Task to carry out:
Look through the material below, count the lines containing the word "computer", and state only the count.

━━ Data for this exercise

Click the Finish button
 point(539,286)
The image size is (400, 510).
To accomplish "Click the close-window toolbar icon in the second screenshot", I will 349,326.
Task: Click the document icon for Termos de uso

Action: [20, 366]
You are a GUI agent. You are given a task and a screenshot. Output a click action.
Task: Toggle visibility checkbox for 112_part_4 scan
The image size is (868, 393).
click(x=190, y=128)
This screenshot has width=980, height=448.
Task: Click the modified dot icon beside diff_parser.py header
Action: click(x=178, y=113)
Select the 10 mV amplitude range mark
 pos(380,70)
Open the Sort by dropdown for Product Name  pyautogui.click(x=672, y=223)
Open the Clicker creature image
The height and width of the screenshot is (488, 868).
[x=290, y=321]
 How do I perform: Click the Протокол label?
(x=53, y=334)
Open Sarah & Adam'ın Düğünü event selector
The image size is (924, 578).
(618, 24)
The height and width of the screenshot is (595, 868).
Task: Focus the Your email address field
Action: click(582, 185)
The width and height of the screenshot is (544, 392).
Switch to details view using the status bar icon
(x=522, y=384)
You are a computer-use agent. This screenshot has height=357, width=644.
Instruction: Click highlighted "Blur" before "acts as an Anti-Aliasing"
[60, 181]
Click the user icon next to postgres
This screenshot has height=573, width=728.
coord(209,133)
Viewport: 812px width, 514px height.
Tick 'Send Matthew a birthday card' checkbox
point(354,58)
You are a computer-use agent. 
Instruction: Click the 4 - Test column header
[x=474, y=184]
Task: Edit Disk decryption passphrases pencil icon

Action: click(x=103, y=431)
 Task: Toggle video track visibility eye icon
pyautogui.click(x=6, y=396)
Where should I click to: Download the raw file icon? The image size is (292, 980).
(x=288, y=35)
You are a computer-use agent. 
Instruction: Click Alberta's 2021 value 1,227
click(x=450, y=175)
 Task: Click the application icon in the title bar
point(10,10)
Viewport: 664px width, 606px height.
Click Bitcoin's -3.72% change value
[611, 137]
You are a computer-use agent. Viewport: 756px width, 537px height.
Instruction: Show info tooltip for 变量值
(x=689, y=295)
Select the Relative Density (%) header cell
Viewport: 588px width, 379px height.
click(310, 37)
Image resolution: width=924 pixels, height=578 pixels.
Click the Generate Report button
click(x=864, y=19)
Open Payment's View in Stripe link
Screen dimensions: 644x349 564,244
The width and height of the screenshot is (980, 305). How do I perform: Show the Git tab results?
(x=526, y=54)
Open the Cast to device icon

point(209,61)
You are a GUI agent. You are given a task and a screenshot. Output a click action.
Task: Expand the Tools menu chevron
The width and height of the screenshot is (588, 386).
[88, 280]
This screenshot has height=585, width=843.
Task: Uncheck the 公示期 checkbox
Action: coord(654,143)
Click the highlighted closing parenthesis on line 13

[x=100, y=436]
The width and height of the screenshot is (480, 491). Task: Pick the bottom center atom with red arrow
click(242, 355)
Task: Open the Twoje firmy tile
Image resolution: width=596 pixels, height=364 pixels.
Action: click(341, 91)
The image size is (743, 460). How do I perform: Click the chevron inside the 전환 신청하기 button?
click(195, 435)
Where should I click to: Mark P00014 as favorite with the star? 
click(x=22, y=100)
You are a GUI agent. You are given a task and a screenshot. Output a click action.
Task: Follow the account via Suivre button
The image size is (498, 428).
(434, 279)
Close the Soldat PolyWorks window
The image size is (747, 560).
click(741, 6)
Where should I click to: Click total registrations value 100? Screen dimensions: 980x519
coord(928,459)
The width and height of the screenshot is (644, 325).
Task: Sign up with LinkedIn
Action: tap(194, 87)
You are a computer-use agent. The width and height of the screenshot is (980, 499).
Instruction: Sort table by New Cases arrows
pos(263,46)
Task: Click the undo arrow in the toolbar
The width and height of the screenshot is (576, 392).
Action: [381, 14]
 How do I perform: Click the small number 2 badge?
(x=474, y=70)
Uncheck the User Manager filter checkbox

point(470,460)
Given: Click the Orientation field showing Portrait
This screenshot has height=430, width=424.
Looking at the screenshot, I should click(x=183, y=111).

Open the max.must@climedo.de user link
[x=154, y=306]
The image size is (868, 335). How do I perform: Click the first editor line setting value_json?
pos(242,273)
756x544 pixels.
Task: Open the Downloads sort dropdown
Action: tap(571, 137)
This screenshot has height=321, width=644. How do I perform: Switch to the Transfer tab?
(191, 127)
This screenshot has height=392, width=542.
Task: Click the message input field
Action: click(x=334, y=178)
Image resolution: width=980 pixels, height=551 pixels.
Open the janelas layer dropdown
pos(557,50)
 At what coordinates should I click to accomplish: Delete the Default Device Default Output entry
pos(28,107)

━━━━

Answer space:
5